### TASK OBJECTIVE
When you reach the line containing "Task: Click the Poloniex logo" in the entries below, start writing out each line exactly, and stop after the line containing "The image size is (1024, 509).".

-- INFORMATION follows --

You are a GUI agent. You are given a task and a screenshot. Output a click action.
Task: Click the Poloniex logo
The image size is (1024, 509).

-- INFORMATION concluded --
-- INFORMATION follows --

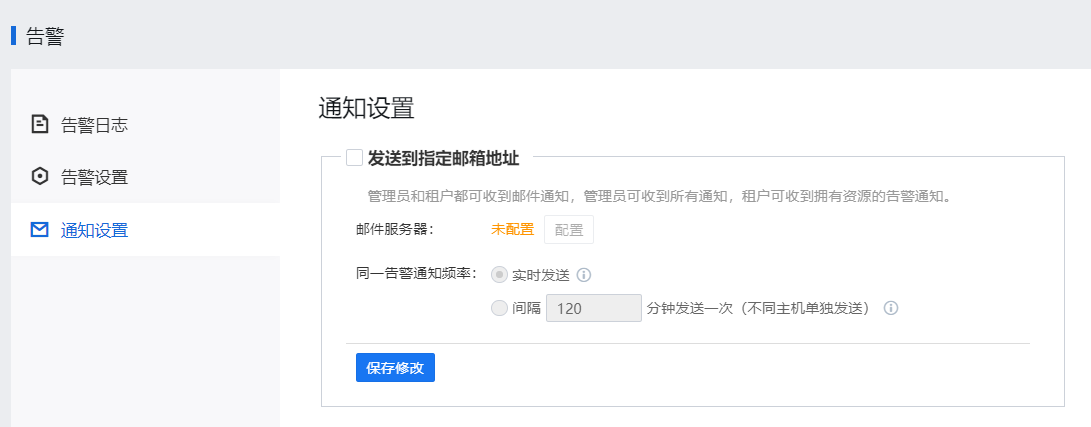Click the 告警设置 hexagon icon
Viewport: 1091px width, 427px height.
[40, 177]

-- INFORMATION concluded --

### REPLY TO THE EXERCISE
Task: Click the Poloniex logo
The image size is (1024, 509).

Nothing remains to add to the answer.